(Stored data entries)
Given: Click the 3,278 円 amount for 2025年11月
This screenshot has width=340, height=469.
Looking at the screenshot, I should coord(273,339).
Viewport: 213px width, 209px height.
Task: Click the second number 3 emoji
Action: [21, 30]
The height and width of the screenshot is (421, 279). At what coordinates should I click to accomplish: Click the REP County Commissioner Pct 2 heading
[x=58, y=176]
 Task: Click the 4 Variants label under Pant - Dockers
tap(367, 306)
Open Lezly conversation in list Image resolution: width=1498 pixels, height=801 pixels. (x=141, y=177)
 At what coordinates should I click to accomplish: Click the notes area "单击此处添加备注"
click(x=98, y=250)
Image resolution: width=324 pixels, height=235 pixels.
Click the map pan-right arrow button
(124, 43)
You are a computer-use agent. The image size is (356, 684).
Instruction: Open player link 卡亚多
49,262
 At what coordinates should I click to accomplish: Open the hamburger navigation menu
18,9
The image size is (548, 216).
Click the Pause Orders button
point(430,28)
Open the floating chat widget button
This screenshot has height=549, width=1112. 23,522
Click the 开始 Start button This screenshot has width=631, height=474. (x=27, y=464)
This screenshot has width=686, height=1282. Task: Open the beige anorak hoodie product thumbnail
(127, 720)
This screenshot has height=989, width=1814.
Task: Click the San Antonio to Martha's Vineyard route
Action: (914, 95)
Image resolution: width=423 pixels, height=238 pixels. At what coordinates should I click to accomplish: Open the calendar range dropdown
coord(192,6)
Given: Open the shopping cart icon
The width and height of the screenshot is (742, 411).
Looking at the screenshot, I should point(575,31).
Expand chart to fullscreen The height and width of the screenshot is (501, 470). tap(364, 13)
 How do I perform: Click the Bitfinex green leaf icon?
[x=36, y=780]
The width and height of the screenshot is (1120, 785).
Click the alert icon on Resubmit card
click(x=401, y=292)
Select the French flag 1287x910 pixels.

[Task brief]:
Every line from the one that has "Expand chart to" down to the last line above must be written out exactly, with both ends included and nothing else.

[Task solution]:
Expand chart to fullscreen The height and width of the screenshot is (501, 470). tap(364, 13)
 How do I perform: Click the Bitfinex green leaf icon?
[x=36, y=780]
The width and height of the screenshot is (1120, 785).
Click the alert icon on Resubmit card
click(x=401, y=292)
Select the French flag 1287x910 pixels.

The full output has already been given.